__WHAT TO WORK ON__
Only the lines from the one containing "Image resolution: width=446" to the end of the records should be given again, word for word and in full.

(DATA FOR REVIEW Opens)

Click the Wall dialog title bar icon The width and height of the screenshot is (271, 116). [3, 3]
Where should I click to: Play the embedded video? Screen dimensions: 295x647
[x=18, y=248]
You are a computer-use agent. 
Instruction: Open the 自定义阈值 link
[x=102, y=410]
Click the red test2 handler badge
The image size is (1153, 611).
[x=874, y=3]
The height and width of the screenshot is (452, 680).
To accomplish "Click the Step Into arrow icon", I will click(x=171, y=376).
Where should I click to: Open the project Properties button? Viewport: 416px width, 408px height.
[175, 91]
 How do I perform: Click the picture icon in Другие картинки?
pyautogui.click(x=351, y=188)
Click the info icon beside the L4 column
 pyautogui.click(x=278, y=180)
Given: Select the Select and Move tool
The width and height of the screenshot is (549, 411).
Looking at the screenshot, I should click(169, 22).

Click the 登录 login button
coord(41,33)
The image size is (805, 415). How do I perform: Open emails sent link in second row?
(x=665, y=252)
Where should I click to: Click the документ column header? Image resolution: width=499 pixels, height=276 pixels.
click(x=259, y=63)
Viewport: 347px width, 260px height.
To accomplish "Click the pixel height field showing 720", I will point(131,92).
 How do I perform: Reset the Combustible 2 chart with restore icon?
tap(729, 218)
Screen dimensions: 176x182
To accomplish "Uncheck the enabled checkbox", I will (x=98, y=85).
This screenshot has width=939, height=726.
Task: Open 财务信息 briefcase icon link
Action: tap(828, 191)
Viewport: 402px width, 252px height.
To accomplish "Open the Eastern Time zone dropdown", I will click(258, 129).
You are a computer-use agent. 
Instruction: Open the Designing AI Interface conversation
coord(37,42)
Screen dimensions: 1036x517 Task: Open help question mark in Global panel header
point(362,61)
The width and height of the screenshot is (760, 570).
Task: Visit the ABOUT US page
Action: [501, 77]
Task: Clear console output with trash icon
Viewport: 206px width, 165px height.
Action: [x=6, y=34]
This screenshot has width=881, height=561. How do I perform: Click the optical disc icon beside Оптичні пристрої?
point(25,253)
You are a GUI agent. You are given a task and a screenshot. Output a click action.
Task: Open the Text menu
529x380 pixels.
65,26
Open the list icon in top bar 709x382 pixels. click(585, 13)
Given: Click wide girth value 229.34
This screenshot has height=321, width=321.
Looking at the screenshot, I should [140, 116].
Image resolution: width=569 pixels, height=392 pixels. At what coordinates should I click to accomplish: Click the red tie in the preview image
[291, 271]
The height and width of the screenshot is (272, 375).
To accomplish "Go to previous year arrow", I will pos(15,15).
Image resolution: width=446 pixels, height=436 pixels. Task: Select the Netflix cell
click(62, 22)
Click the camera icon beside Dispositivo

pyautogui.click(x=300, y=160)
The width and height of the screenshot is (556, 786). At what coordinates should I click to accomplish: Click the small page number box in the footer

(DATA FOR REVIEW Closes)

__YOUR RESPONSE__
Image resolution: width=446 pixels, height=436 pixels. Task: Select the Netflix cell
click(62, 22)
Click the camera icon beside Dispositivo

pyautogui.click(x=300, y=160)
The width and height of the screenshot is (556, 786). At what coordinates should I click to accomplish: Click the small page number box in the footer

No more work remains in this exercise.